On the 24th April last year, we woke up in a parking bay on Dover seafront and caught a ferry to Calais with no booked return journey.  We had a vague plan of what route we wanted to take, as well as what we wanted to spend.  It’s now a year on and it seems we massively over predicted the amount of countries we could cover in a year, not quite realising how ambitious an undertaking it would be to try and fit Scandinavia and the Baltics into our schedule.  Similarly our estimate of how much we’d be spending over the year turned out to be a rather loose estimate, but the good news?  It was an over-estimate.

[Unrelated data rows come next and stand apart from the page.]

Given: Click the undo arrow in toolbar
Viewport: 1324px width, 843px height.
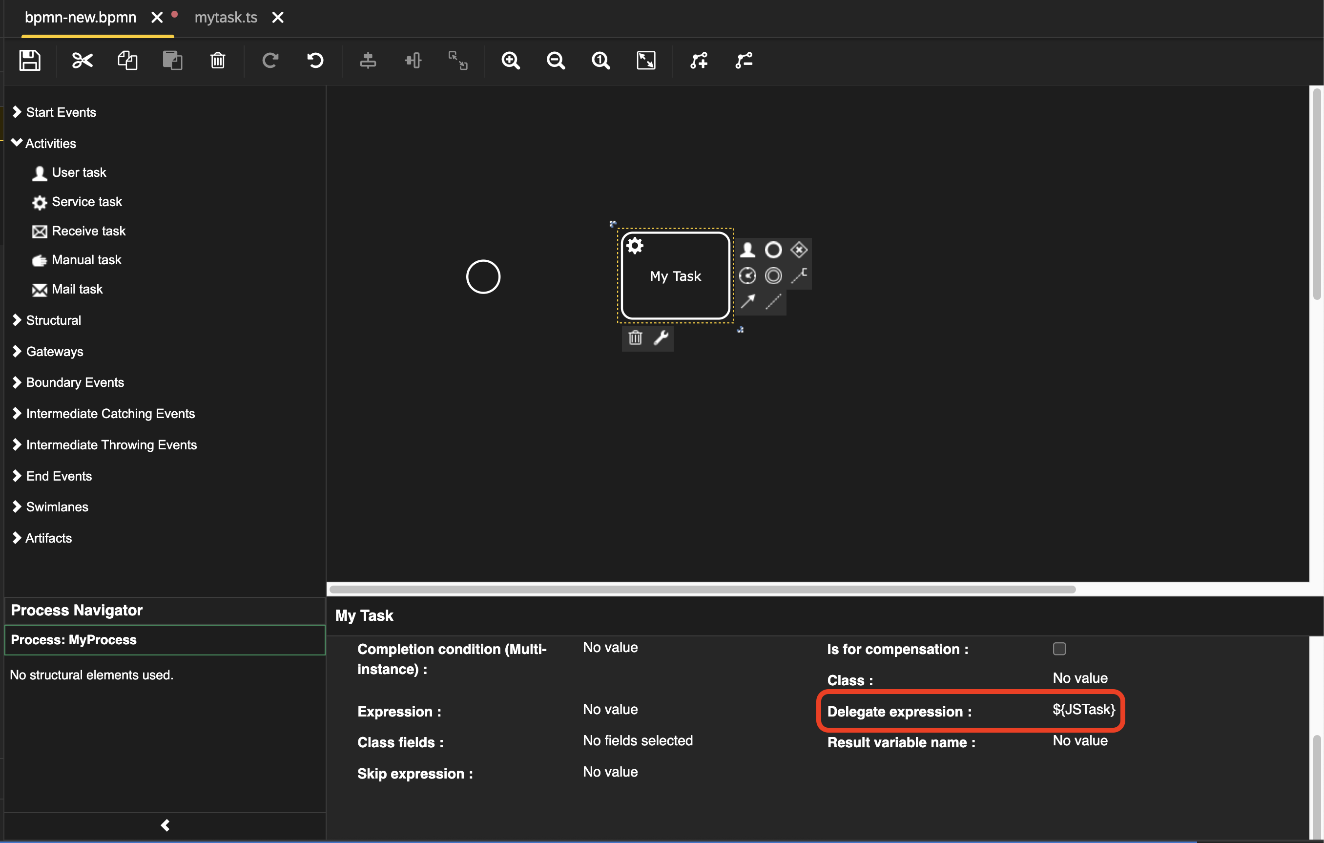Looking at the screenshot, I should [x=315, y=60].
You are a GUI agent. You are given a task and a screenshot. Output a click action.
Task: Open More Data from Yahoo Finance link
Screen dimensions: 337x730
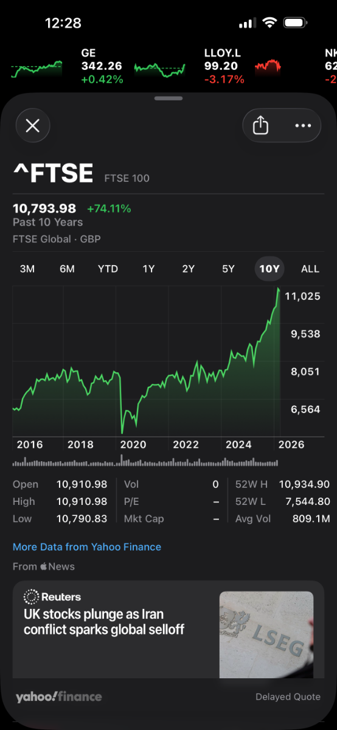(x=87, y=547)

People in our age-group are a minority when it comes to motorhoming, and we’re very lucky to have had the opportunity to do this.  We’re certainly not rich however, and this trip was the result of a lot of time rigorously saving.  A few years ago, we spent 16 days on a 3000 mile trip down to north Portugal in a self-build campervan, a holiday in which we kept written records of all our spending.  To choose a target of how much we’d need to save for this trip, we looked at what we spent during that previous holiday, making adjustments for what we expected we’d do over the long term (such as a lot less time driving!) and extrapolating it out over a year.  This brought us to the nice round target of £10000 (£415 per person per month) excluding the van road tax and insurance, which works out as a £192 weekly budget.  We also allowed for a £2000 contingency in case the money didn’t stretch as far as we hoped or something expensive cropped up like a van repair.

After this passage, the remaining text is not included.